§ **Selected extract**

As with several of Winters’ other books, this novel is partly a mystery, partly speculative fiction, and deeply humane. I’ve said before that readers can learn a thing or two about being human from his books; that is the case with Underground Airlines as well. It’s set in a world where Lincoln was assassinated before becoming president, and Congress subsequently passed a series of compromises and a Constitutional amendment allowing slavery to remain legal and regulated in the South. By the time the novel takes place, only four slave states remain. The main character, who goes by the name Victor, is an escaped slave who works for the U.S. Marshall service, tracking others who have escaped.

When the book opens Victor is in Indianapolis, working a case. He meets a young mother, Martha, and her child at the hotel where he is staying. As he draws closer to finding the person he’s tracking, he finds himself helping Martha, and also revisiting memories he’d rather forget. Just when he thinks he’s solved his case, things fall apart, and now it’s Martha’s turn to help him. Winters uses their friendship to shine a light on the racism pervasive even in the abolitionist north. He seamlessly comments on inequity, “nice white people,” corporate greed, political dysfunction, and violence, but it’s not heavy handed. All of this fits into the story.

§ **Records shown**
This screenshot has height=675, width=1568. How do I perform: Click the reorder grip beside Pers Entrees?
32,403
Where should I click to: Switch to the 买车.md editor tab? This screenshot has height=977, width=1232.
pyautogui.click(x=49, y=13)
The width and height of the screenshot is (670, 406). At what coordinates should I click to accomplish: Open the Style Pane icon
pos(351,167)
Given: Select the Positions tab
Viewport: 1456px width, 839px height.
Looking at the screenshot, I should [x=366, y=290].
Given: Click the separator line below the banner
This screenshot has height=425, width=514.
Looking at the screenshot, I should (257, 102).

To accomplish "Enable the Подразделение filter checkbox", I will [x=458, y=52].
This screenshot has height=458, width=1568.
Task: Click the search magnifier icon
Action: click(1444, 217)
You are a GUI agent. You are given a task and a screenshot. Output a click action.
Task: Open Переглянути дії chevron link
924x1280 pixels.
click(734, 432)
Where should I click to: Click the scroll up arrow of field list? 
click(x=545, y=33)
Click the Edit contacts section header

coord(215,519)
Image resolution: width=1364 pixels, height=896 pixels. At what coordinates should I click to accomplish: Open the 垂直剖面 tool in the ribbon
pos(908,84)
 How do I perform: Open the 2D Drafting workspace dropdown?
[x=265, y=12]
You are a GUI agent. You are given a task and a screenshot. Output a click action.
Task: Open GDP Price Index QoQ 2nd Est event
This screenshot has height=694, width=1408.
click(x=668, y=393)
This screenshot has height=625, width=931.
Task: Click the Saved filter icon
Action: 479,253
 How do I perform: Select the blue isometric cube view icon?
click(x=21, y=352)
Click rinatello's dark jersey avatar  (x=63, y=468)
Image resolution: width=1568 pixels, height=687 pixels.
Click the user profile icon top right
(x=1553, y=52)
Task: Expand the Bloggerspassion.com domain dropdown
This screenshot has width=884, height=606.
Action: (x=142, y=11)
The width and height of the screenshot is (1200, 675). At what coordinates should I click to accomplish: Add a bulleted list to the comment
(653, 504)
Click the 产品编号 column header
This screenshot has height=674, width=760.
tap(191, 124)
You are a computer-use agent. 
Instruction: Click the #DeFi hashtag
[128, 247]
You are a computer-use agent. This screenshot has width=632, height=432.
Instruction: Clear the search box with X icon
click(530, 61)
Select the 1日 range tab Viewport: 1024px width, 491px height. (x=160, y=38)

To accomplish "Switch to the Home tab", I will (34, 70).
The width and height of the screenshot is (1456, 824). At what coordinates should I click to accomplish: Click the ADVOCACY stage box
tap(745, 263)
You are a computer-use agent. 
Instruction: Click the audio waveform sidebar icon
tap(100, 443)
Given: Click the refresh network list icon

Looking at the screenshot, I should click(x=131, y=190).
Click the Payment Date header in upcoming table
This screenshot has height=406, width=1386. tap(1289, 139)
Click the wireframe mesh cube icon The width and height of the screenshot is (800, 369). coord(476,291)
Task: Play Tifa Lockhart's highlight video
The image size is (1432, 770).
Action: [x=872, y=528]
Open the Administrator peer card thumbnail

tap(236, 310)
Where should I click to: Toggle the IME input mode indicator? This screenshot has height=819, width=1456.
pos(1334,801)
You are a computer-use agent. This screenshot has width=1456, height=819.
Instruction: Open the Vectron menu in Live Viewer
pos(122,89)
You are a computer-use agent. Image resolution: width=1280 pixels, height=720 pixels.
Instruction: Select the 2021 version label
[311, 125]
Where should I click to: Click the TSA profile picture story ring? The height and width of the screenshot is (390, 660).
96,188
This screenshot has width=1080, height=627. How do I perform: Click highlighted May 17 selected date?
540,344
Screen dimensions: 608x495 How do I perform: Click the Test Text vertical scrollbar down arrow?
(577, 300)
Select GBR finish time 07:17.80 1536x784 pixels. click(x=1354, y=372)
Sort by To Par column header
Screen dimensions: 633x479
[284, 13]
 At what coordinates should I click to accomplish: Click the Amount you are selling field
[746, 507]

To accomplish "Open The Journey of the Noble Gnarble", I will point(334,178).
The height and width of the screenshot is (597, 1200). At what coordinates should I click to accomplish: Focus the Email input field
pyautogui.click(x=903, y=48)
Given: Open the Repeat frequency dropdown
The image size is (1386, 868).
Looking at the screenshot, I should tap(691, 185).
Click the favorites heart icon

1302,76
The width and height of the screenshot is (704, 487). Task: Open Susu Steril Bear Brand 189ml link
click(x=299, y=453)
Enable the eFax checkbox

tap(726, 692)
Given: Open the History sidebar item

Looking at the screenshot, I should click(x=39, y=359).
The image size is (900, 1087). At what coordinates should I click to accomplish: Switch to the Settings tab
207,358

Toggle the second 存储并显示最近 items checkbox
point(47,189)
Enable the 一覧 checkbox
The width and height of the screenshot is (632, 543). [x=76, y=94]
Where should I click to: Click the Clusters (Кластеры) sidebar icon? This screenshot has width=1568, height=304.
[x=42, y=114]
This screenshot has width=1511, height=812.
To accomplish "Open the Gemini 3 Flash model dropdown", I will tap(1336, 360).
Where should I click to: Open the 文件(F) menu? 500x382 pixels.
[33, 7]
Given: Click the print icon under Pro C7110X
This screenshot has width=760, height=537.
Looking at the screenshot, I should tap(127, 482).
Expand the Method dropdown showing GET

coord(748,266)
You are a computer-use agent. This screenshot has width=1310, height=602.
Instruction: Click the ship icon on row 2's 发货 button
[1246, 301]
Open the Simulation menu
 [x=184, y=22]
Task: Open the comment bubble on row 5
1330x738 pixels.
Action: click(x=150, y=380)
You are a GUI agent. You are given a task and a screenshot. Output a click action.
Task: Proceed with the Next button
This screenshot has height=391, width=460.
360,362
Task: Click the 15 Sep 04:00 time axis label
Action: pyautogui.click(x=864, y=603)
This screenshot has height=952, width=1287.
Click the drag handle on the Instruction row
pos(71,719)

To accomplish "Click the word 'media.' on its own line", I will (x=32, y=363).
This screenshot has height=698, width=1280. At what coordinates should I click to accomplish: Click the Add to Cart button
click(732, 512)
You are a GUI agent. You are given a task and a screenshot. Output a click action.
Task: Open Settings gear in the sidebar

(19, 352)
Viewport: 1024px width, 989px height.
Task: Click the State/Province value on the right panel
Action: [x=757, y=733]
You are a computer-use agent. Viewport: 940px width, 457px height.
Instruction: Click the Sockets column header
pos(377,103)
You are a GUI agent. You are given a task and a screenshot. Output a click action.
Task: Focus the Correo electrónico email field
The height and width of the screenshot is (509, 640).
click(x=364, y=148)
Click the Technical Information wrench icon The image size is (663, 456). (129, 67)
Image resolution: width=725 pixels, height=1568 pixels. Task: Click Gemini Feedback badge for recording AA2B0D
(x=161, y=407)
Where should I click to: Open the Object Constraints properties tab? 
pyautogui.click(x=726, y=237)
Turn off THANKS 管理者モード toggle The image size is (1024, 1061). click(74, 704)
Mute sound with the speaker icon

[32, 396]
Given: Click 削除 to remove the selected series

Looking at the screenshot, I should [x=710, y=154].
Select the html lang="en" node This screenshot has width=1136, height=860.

§ **Short problem 1**
List every subject that the Underground Airlines review says Winters comments on in the novel.
§ **Short problem 2**
Answer these questions from the Underground Airlines review:
(a) How many slave states remain by the time the novel takes place?
(b) In what city is Victor when the book opens?
(c) Where does Victor meet Martha and her child?
§ **Short problem 3**
Carry the Underground Airlines review forward from its final sentence.
The data that comes before this point has no connection to the book review.

§ **Expected output 1**
- inequity
- "nice white people"
- corporate greed
- political dysfunction
- violence

§ **Expected output 2**
(a) Four.
(b) Indianapolis.
(c) At the hotel where he is staying.

§ **Expected output 3**
Which is compelling — I was nearly late for work one morning because I thought I could just finish a chapter I’d stayed up too late reading and when I looked up, I had ten minutes to feed the cats, get dressed, make coffee, grab a piece of toast, and fly out the door. Winters’ characters are complex people; there is no simple good guys/bad guys divide, and even the ones you root for do some things you wish they wouldn’t and vice versa. Winters gets that people are imperfect and sometimes act in surprising ways. Reading his books, I always get the sense that he is hopeful about humanity.

Underground Airlines is a terrific read, and it would be a great book club pick. There is a lot to unpack. I also think this would make a terrific movie or TV series. When I described it to the Computer Scientist he said it sounded like it has a similar vibe to Philip K. Dick‘s The Man In High Castle. I don’t know as I haven’t read that book or seen the show, but I did read Do Androids Dream of Electric Sheep and I get how the two writers could be compared.

Also, Underground Airlines ends with Victor trying to track down Martha’s partner, Samson. I would love to read that story! The final lines of the book left me wondering about a sequel. Earlier in the story, more than once, Victor or his handler express that “everything happens,” alluding to the fact that slave or free, black Americans are always in danger. At the end of the book, Victor has flipped that narrative and is hopeful about the chances of finding and freeing Samson: “Everything can happen. Everything is possible.” Could there be more in store for Victor and Martha?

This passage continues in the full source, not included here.